A Survey on Failure Analysis and Fault Injection in AI Systems
Guangba Yu, Gou Tan, Haojia Huang, Zhenyu Zhang, Pengfei Chen, Roberto Natella, Zibin Zheng
TL;DR
This work provides the first comprehensive survey of failure analysis and fault injection across AI systems, organizing FA/FI across six layers (service, model, framework, toolkit, platform, infrastructure) and synthesizing 142 studies from 2001 to 2024. It builds a taxonomy of AI system failures, evaluates the current capabilities of FI tools, and identifies substantial gaps between simulated and real-world failures, especially regarding cross-layer dependencies and platform-specific faults. By detailing methodologies, tool ecosystems, and cross-layer gaps, the paper offers a structured framework for fault diagnosis and a roadmap for advancing fault injection techniques to bolster AI resilience.
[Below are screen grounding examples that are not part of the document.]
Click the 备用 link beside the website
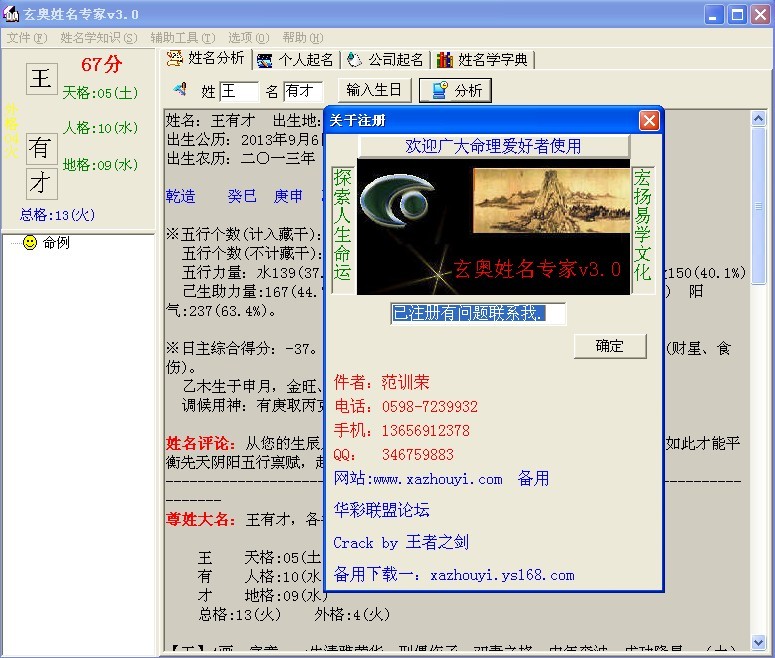[x=533, y=479]
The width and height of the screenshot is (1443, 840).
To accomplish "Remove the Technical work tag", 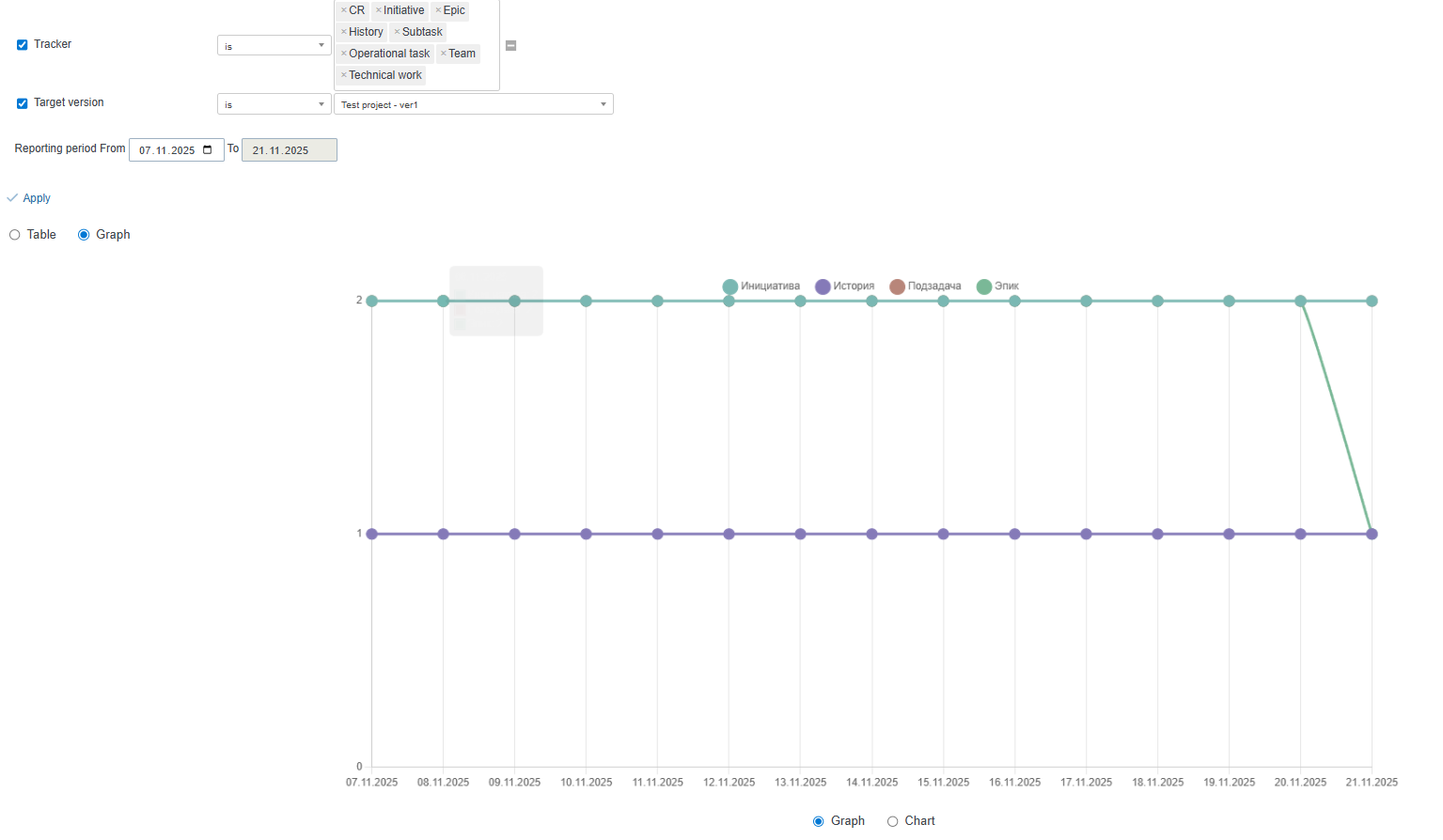I will pos(344,75).
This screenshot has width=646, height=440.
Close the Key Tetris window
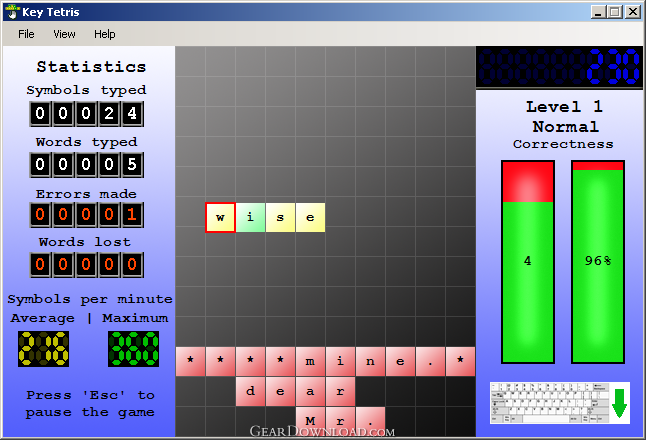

The findings have practical significance for developers, researchers, and operators seeking to improve the reliability and safety of AI-enabled systems, including large language model deployments and production AI services.
Abstract
The rapid advancement of Artificial Intelligence (AI) has led to its integration into various areas, especially with Large Language Models (LLMs) significantly enhancing capabilities in Artificial Intelligence Generated Content (AIGC). However, the complexity of AI systems has also exposed their vulnerabilities, necessitating robust methods for failure analysis (FA) and fault injection (FI) to ensure resilience and reliability. Despite the importance of these techniques, there lacks a comprehensive review of FA and FI methodologies in AI systems. This study fills this gap by presenting a detailed survey of existing FA and FI approaches across six layers of AI systems. We systematically analyze 160 papers and repositories to answer three research questions including (1) what are the prevalent failures in AI systems, (2) what types of faults can current FI tools simulate, (3) what gaps exist between the simulated faults and real-world failures. Our findings reveal a taxonomy of AI system failures, assess the capabilities of existing FI tools, and highlight discrepancies between real-world and simulated failures. Moreover, this survey contributes to the field by providing a framework for fault diagnosis, evaluating the state-of-the-art in FI, and identifying areas for improvement in FI techniques to enhance the resilience of AI systems.